- Born: Minnie Ursula Oliver January 25, 1868 Ozark, Arkansas, U.S.
- Died: October 15, 1946 (aged 78)
- Education: Sullins College (MA)
- Occupations: Farmer; broker; temperance leader; suffragist; lobbyist;
- Spouse(s): O. H. Scott ​(m. 1882)​ W. B. Rutherford ​(m. 1889)​ Seabron J. Fuller ​(m. 1915)​

= Minnie Rutherford Fuller =

American reformer and suffragist (1868–1946)

Minnie Rutherford Fuller (Oliver; after first marriage, Scott; after second marriage, Rutherford; after third marriage, Fuller; January 25, 1868 – October 15, 1946) was an American farmer, broker, temperance leader, suffragist, and lobbyist. She served as president of the Arkansas Woman's Christian Temperance Union (W.C.T.U.).

==Early life and education==
Minnie Ursula Oliver was born at Ozark, Arkansas, January 25, 1868.

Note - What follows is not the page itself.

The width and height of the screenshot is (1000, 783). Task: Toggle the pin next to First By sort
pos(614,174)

She was educated at Sullins College, Bristol, Virginia (A.M). She also studied at University of Chicago, at Nancy, France, at Florence, Italy, and at the Leipzig University (Germany), Harvard University, and University of California, Berkeley.

==Career==
Fuller was an active worker for temperance as well as for other reforms. In spite of the duties necessarily connected with her vocation of farm manager and broker, she found time to devote herself to work for the betterment of others. In 1913, she accepted the position of president of the Arkansas W.C.T.U. Before this, she had been actively engaged with the Union as organizer and speaker and in other capacities, campaigning throughout the State, besides spending time attending sessions of the Legislature, seeking to promote the passage of various reform measures. Among these were the White Slave Law, the Juvenile Court, and several Prohibition bills. Under her presidency, the State W.C.T.U. membership increased and continued to grow. As president of the State Union, she was an ex-officio vice-president of the National W.C.T.U.

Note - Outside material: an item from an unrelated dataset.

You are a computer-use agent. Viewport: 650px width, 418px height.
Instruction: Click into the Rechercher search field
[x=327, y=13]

During the 1918-20 term of the General Federation of Women's Clubs, Fuller served as vice-chair of the Legislation Department. In 1921, Fuller was a member of the commission appointed by the Governor of Arkansas to make a survey of the state's school system. Owing largely to the resourcefulness and activity of Fuller, Arkansas obtained a Woman’s State Farm, State Industrial School, and its Commission of Charities and Correction.

A social activist, Rutherford Fuller was one of the founders of the Political Equality League (PEL). For Fuller, women's suffrage would help the passage of the kinds of reforms and community improvement that she supported. Fuller and Olive Gatlin Leigh testified in 1911 about proposed suffrage legislation at a Committee meeting held at the Marion Hotel. Fuller was involved in the state's suffrage struggle of 1915.

==Personal life==
Rutherford-Fuller was married three times: in 1882 to O. H. Scott, Magazine, Arkansas; in 1889 to W. B. Rutherford, Little Rock, Arkansas; and in 1915 to Dr. Seabron J. Fuller.

Minnie Rutherford Fuller died October 15, 1946.